Relation to Prior Work: A similar work that also learns a GN with self-supervised object detectors is [1]. Given the comparison to relation networks, going more in depth into the algorithmic differences to account for the performance differences would be helpful. Is the drop in performance from relation networks to your method because of poor choice in nodes because the end-to-end method is worse at finding objects? 1. Contrastive Learning of Structured World Models - T. Kipf, E. van der Pol, M. Welling, ICLR 2020.

Reproducibility: Yes

Additional Feedback: I don't understand L165: "Second, we investigate how data parameters help generalization." It is unclear how this paragraph shows generalization? Were data parameters used for BigFish? Some of my concerns were answered satisfactorily in the rebuttal -- mainly an ablation that shows how much improvement is gained from refactorization. I am improving my score to a 7.

Review 2

Summary and Contributions: This paper proposes a two-stage framework to refactorize an overfitting CNN-based policy trained from image input into: (1) object proposals generation, (2) a generalizable GNN-based policy which takes objects of the image as input. In the second stage, GNN-based policy is cloned from CNN-based policy. The experimental results yield policies of better generalizability in unseen environments.

Strengths: One contribution is to down-weight incomplete proposals in GNN. Also the authors leverage the advantages of GNN, such as generalizability and interpretability. All three experimental results show GNN-based two-stage framework has better generalizability, which significantly reducing the overfitted CNN-based policy. The interesting one is that GNN can get better results with sparse/lost information, compared to CNN policy.

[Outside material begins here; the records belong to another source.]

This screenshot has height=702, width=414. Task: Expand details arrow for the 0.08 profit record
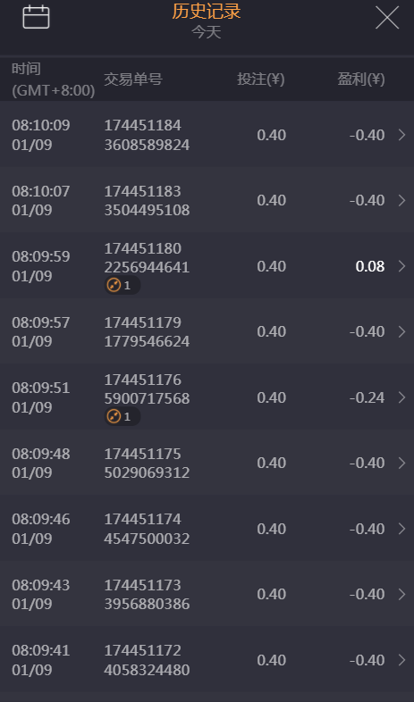[x=401, y=266]
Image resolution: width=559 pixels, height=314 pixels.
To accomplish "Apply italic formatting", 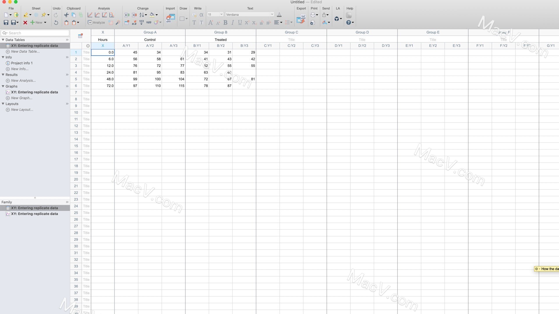I will tap(233, 23).
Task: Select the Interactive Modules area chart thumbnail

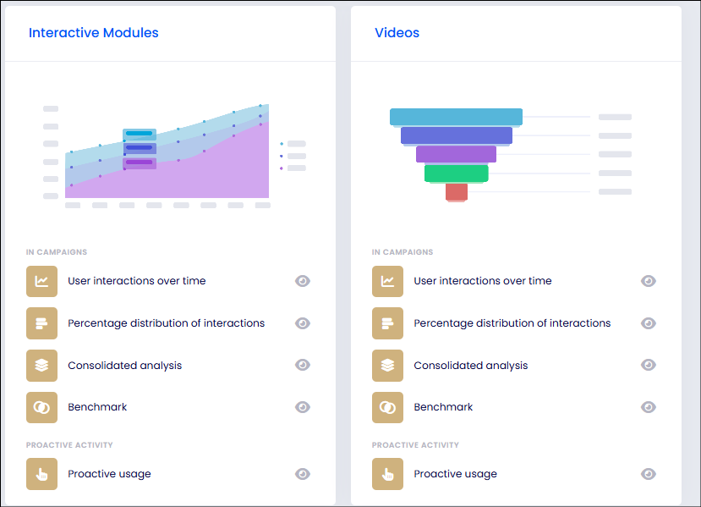Action: (x=175, y=156)
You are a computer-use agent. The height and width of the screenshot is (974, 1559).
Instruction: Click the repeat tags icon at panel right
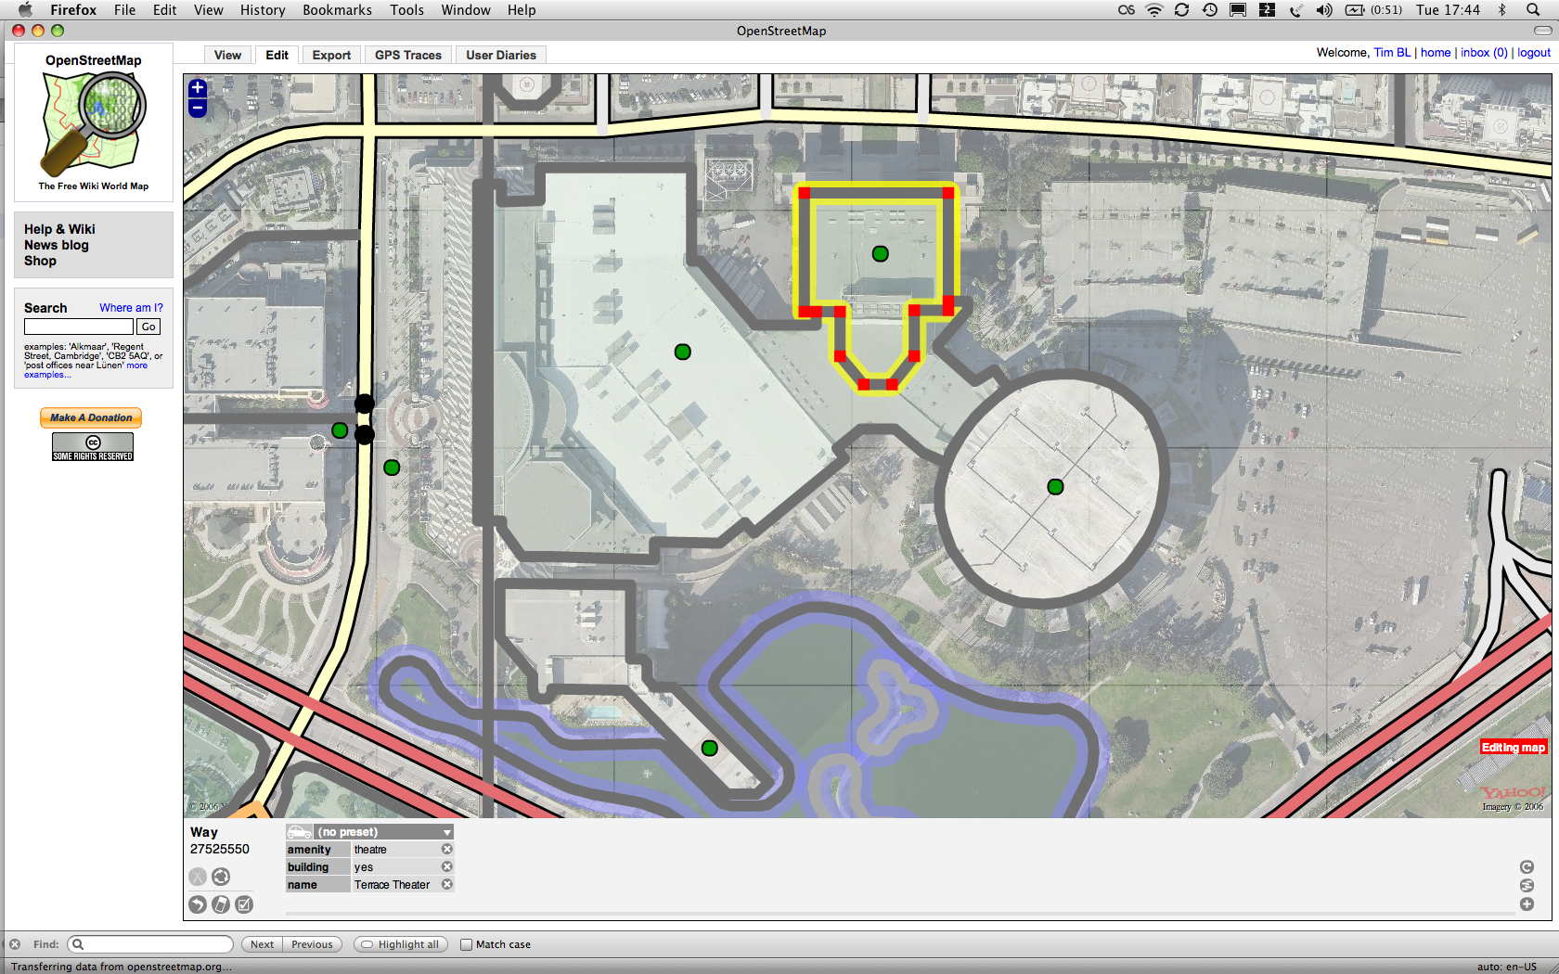pyautogui.click(x=1527, y=867)
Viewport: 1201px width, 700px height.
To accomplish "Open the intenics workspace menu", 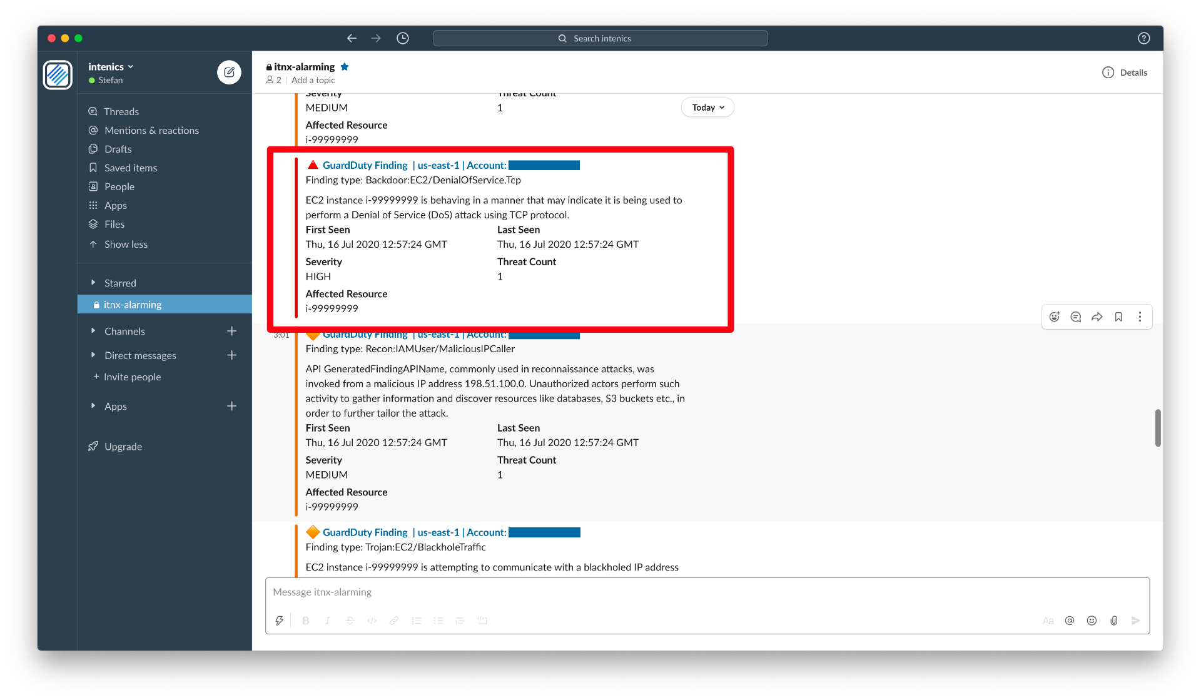I will click(111, 67).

Weaknesses: From the idea level, this paper uses the existed methods, so its novelty is incremental. Why do we propose a two-stage framework, not an unified end-to-end policy learning based GNN? One reason (I guess) is that if we propose an end-to-end GNN policy model, we need to generate objects online because environment (or image) will change (depends what action is taken). This will be time-consuming.

Correctness: Yes

Clarity: Yes

Relation to Prior Work: Yes

Reproducibility: Yes

Additional Feedback: The result is good, especially when GNN policy clones the CNN policy with different domain inputs. The two-stage framework has high dependency on GNN and object proposals, which limit its application.

Review 3

Summary and Contributions: The paper proposes to improve the generalization of model-free RL agent by re-factorizing the previously trained policy network into an object-centric one with simple behavioral cloning. More specifically, the authors use an existing method (called SPACE) for unsupervised object discovery algorithms to obtain a pretrained object detector and extract object proposals from the scene. With these object proposals as inputs, a new policy network is trained to minimize the L2 prediction discrepancy between it and the original policy network. Further, the loss is re-weighted with a simple method such that images with poor object detection results contribute less to the total loss. The authors verify the effectiveness of their proposed approach on some hand-crafted environments and show that the learned feature representations are more task-centric, compared to those from purely reconstruction-based methods. In addition, the authors test their method on rather simple and customized pacman environment and show that the re-factored policy network can generalize better than the original one.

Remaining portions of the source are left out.